For a "Journeyman" racer ride, built for lots of mileage and tough use, with utilitarian components, I think the Look turned out quite light. If you wanted to get silly expensive, you certainly could shave off another lb. without hurting the outstanding all around rideability of the bike. For a big guy like me at 175lbs, 15.2lbs is pretty light..

Don Hanson


----------



## jaredhartman (Mar 5, 2002)

*seems like a light build to me*

The 585 is definitely marketed as a light frame. The HSC 5sl fork is also a very light fork. Your build kit has no "heavy" parts. The bike has Zipp 303 tubular's which are by no means heavy wheels. 

You don't need to qualify your statement with "for what it is." You have a solid, light bike that better be light, for what it is. 

Anyway, it sounds pretty nice; post a picture.


----------



## studiddy (Sep 27, 2005)

Sounds fancy, but like jared said, considering the parts, I would have been surprised if it weighed much more than that. Then again, I wouldn't call a 175lb rider a big guy. You should throw some pics up.


----------



## Gnarly 928 (Nov 19, 2005)

I'll post some pics, by and by. By "For what it is", I meant this Look was built with "function" as a race bike first and forermost on my priority list. I chose "good "1st, and then "light" 2nd, components that I've raced before and was happy with. I didn't use some components that I have on another bike that are lighter, but don't function as well. Or that have adjustment issues, or some that I "hear" are the "Gnat's A**" I didn't go out and buy the brand new (and untried by me) "zoot" anything, because my program was to get on the bike when done, and race it without any "issues"... So I was a bit(pleasantly) surprised that it came in so light using like, for example..the "plain vanilla" Dura Ace brakes, which aren't the lightest, but are very easy to live with, day to day and modulate quite well on carbon rims..

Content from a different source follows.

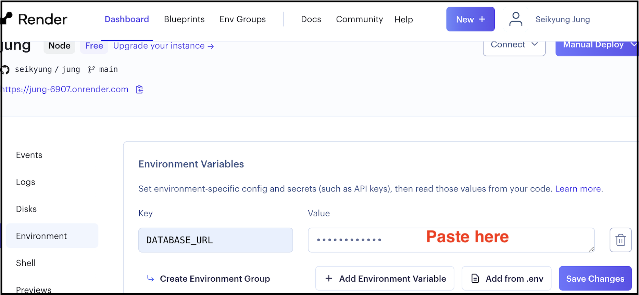Click the GitHub repository icon
Viewport: 639px width, 295px height.
coord(5,70)
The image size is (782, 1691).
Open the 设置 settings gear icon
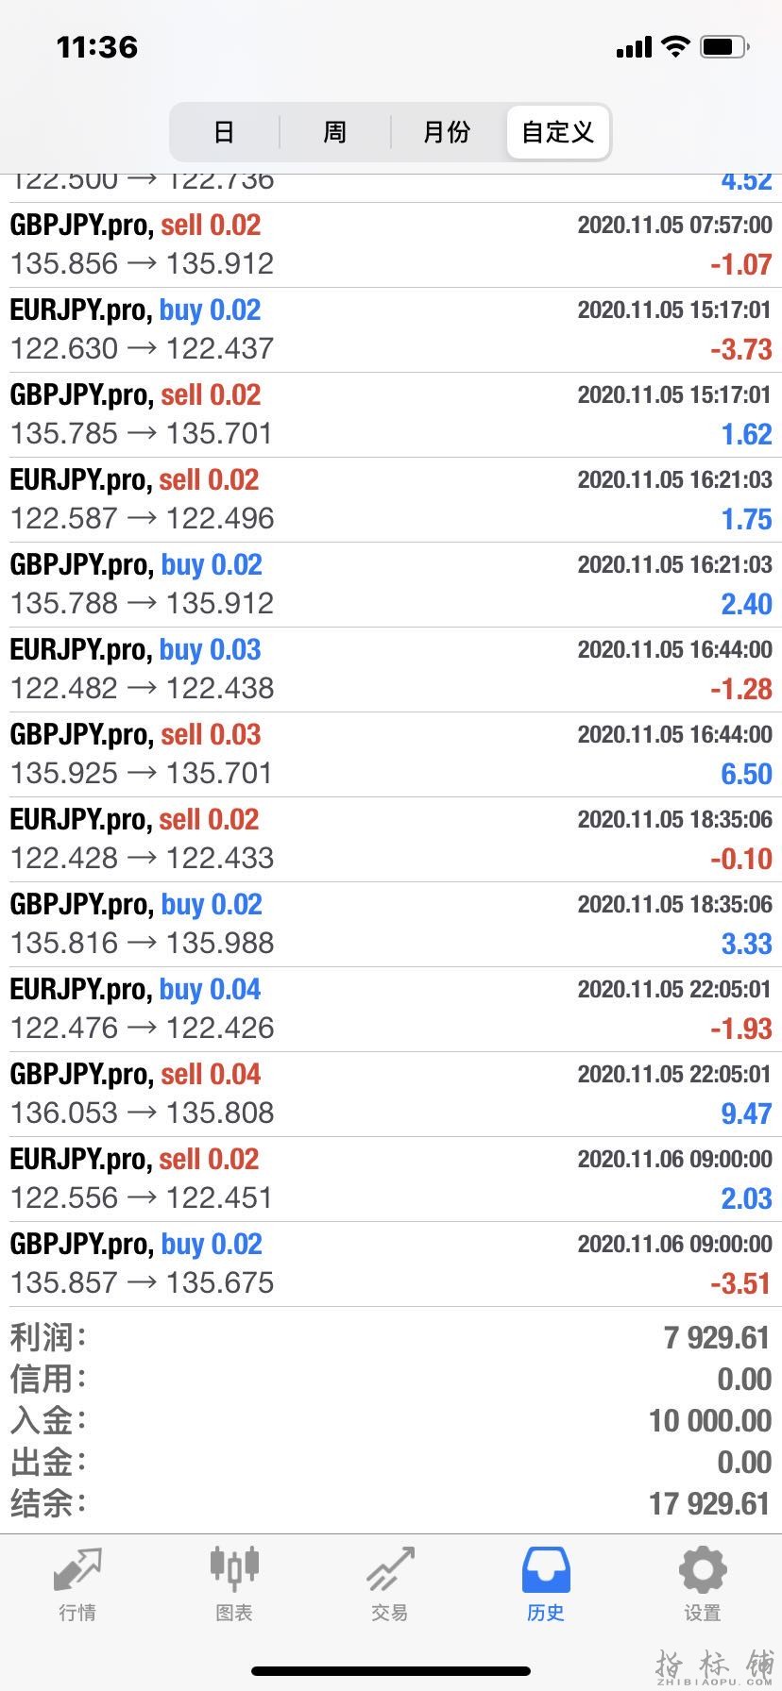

An aside: I just got home from a hillclimb/TT, raced on the new Look today. Some 1700' elevation gain over about 6 miles just off the shoulder of Mt. Ranieer here in the Pac NW. It felt very nice, taut, stiff, controllable and easy to get uphill on... absolutely no problems with the bike or any of the components (other than the slow rider) Interestingly, they had a prize for Seconds per Lb.....So they had some scales at the finish and if you wanted, they weighed you as you were with the bike at the finish..I weighed in at 193, shoes bike clothing and what was left in my water bottle. 175 as I stood there in riding gear without the bike, probably a bit dehydrated.. So, changing over to a Selle Ita. Flite titanium saddle on a Thompson post and having part full water bottle and a Garmin edge gps computer, along with using some Reynolds DV wheels added a couple of lbs to the weight of the bike..But adjusting the Thompson beats the crap out of that USE Alien with the dorky little allens and the 3 dumb bits that you have to get just right...And the Flite has a bit more padding than the Carbonio and I've seen guys break the carbon rails on the Carbonios, so add some more grams in the name of usability and dependability.
Didn't stay long enough to see who won the 'seconds per lb" category or even to get my own time..but I did get passed by two riders and I didn't pass anyone, so ..ho humm.. fun though to race a brand new bike, can't wait for a few sprints and some attacks, a bit of actual racing..
Don Hanson


----------